## Task goal
Nothing but the text of the records belongs in your answer: repeat all of it exactly and leave out the images.

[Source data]

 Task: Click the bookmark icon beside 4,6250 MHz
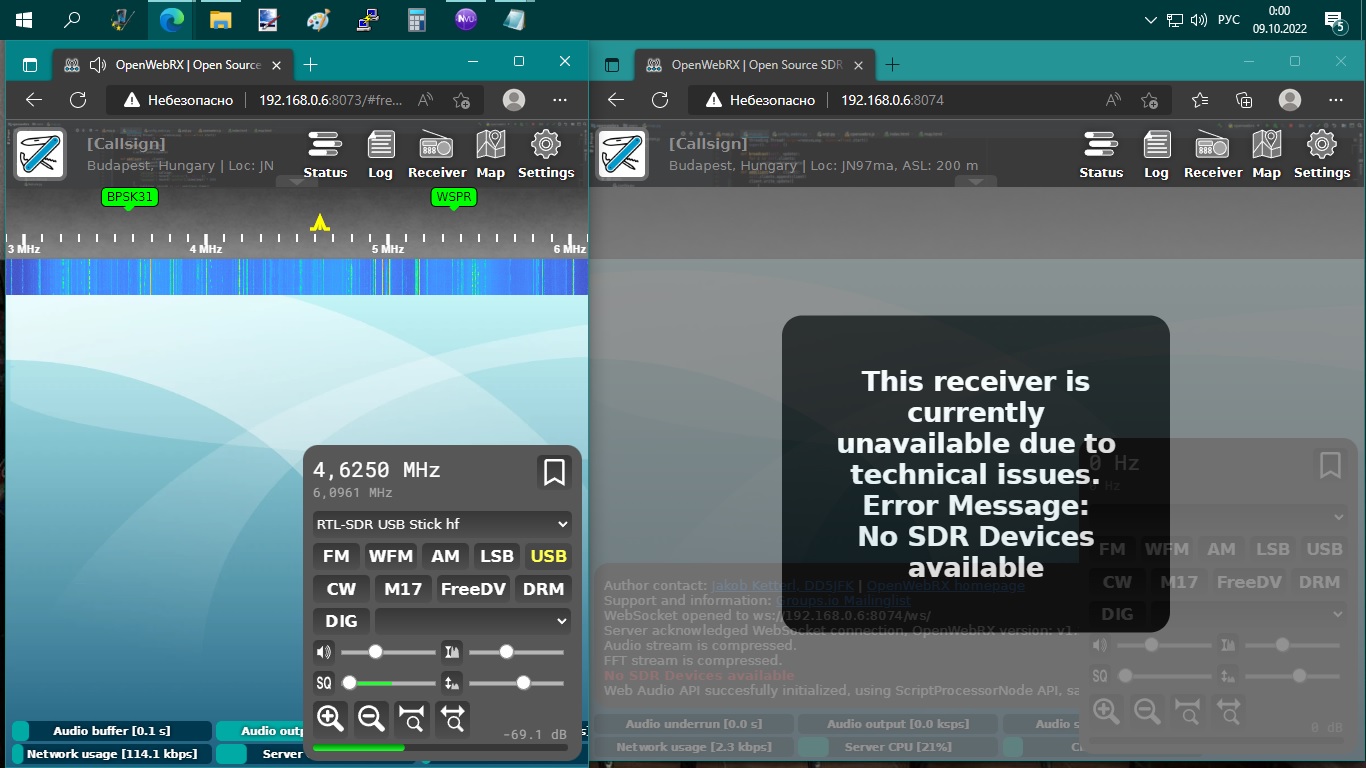(554, 471)
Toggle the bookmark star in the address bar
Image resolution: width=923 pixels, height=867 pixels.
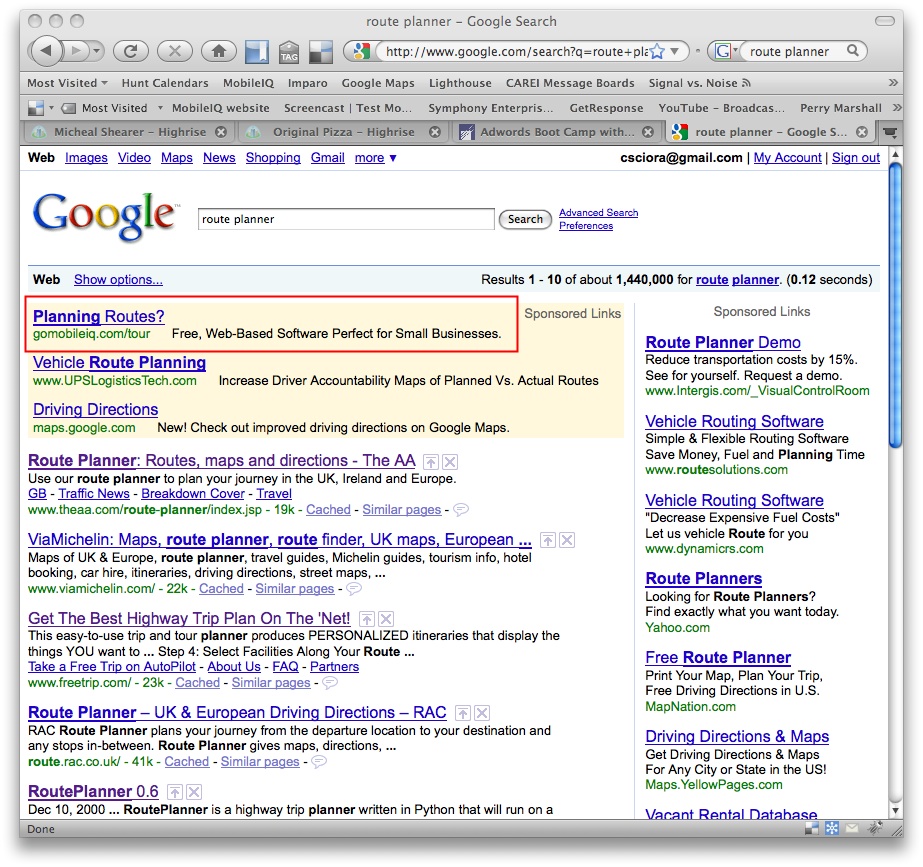click(x=657, y=51)
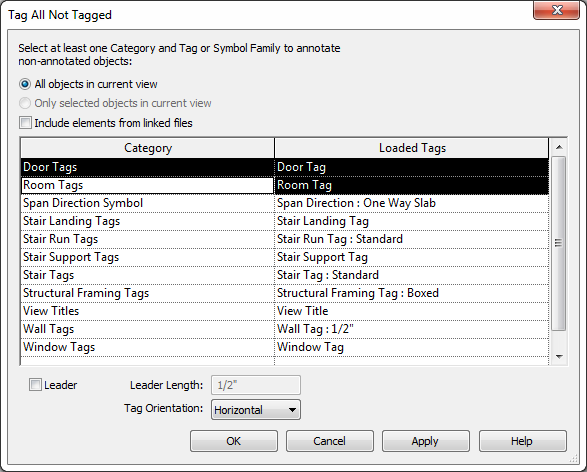The image size is (587, 472).
Task: Open Wall Tag : 1/2" loaded tag cell
Action: pyautogui.click(x=411, y=329)
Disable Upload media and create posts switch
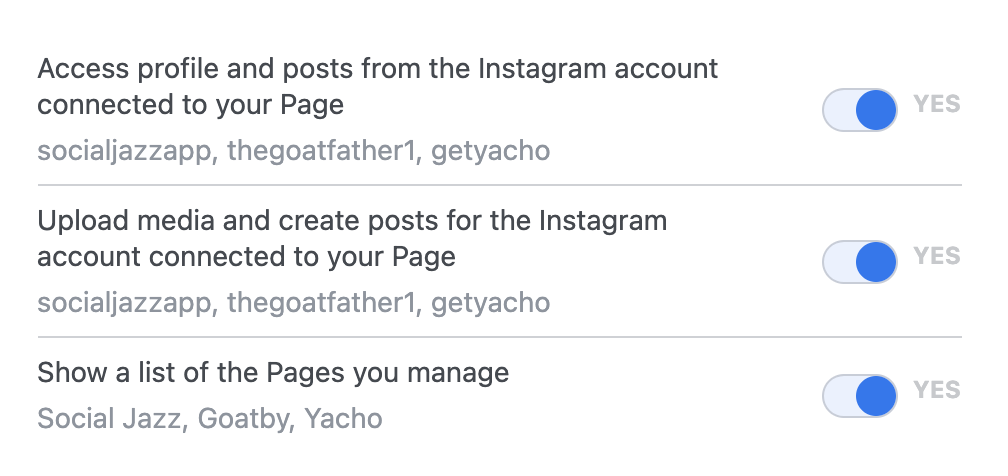1008x476 pixels. (x=859, y=262)
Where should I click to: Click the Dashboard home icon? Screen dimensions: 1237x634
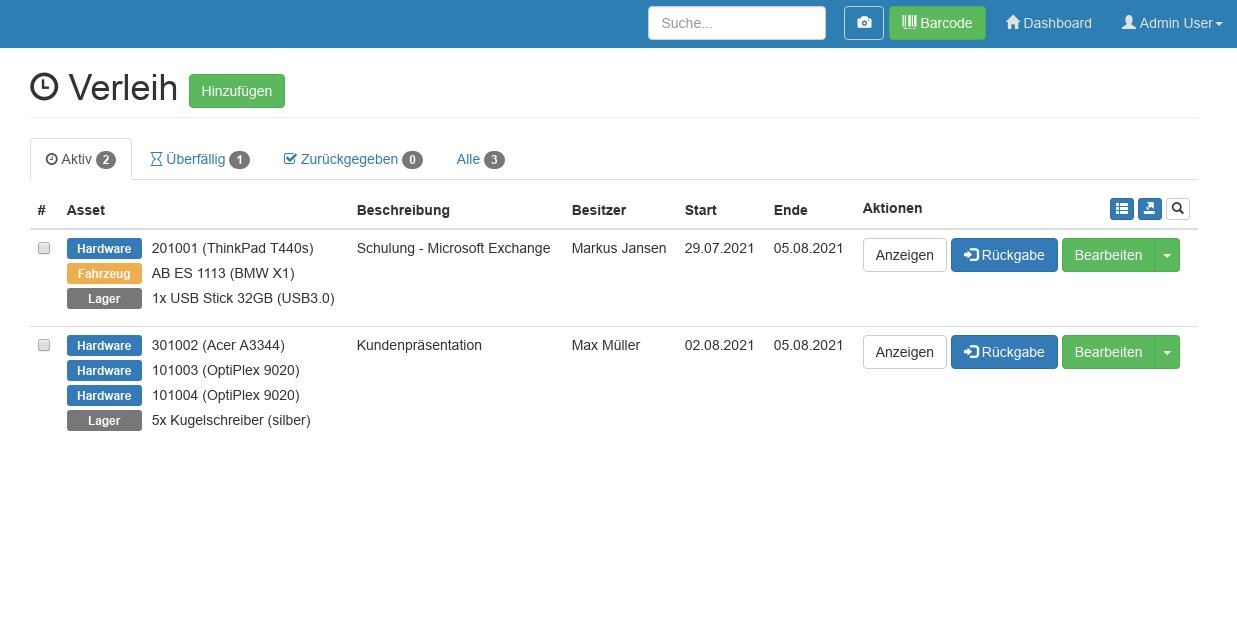[1012, 22]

## Reply to the task
 Task: Click the bookmark icon beside 4,6250 MHz
(554, 471)
Toggle the bookmark star in the address bar
Image resolution: width=923 pixels, height=867 pixels.
click(x=657, y=51)
The image size is (587, 472).
Task: Open Wall Tag : 1/2" loaded tag cell
Action: pyautogui.click(x=411, y=329)
Disable Upload media and create posts switch
1008x476 pixels. (x=859, y=262)
Where should I click to: Click the Dashboard home icon? Screen dimensions: 1237x634
[1012, 22]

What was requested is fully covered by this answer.